The First Anglo Afghan
War 1838 - 1842
The First Anglo Afghan War was one of
England's greatest defeates. It is amazing in the
enormity and completeness of their loss. While
intreresting as a view of English Imperialism it is
especially poignant today in light of a similar American
adventure in Afghanistan that is at this point as
on-going.
From The Imperial Gazetteer of India:
"The 'Army of the Indus,' amounting to 21,000 men,
assembled in Upper Sind (1838), and advanced through the
Bolan Pass, under the command of Sir John Keane. Kandahar
was occupied in April, 1839, and Shah Shuja was crowned
in his grandfather's mosque; Ghazni was captured in July.
Dost Muhammad, finding his troops deserting, crossed the
Hindu Kush and Shah Shuja entered the capital (August 7).

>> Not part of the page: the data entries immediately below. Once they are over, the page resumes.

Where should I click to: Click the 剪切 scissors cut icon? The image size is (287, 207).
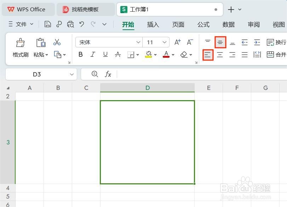point(57,42)
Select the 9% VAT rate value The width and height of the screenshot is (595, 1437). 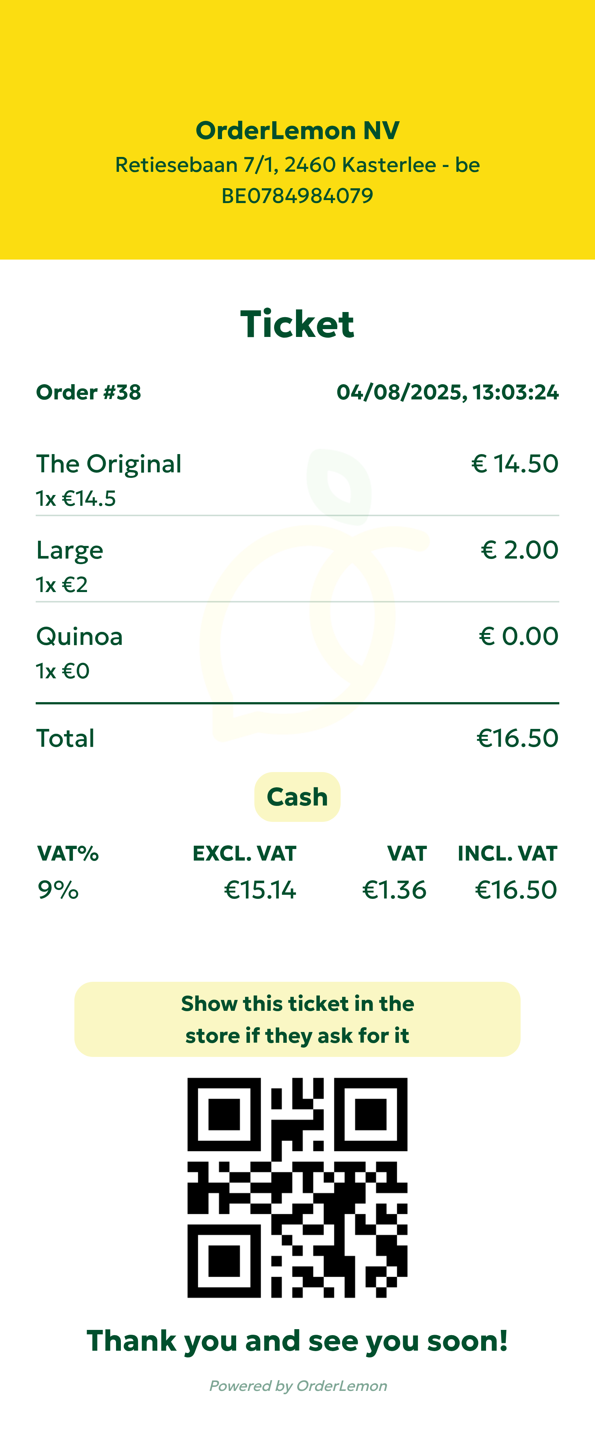point(58,890)
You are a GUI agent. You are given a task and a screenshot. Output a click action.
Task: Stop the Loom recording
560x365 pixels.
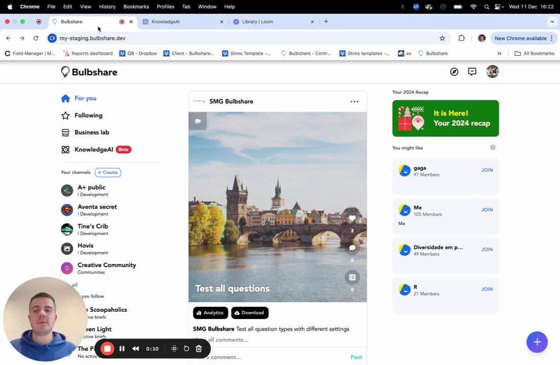[107, 349]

The war was thought to be at an end, and Sir John Keane
returned to India, leaving behind at Kabul 8,000 men,
besides Shah Shuja's force, with Sir William Macnaghten,
assisted by Burnes, as special Envoy.
During the two following years Shah Shuja and his allies
remained in possession of Kabul and Kandahar. Dost
Muhammad surrendered in November, 1840, and was sent to
India. From the beginning, however, insurrection against
the new government had been rife. In November, 1841,
revolt broke out violently at Kabul with the massacre of
Burnes and other officers. Disaster after disaster
occurred. At a conference with Dost Muhammad's son, Akbar
Khan, who had taken the lead of the Afghans, Sir William
Macnaghten was murdered by that chiefs own hand. On
January 6, 1842, after a convention to evacuate the
country had been signed, the British garrison, still
numbering 4,500 soldiers, of whom 690 were Europeans,
with some 12,000 followers, marched out of the camp. The
winter was severe, the troops demoralized, the march a
scene of confusion and massacre, and the Afghans made
hardly a pretence of keeping the terms of the convention.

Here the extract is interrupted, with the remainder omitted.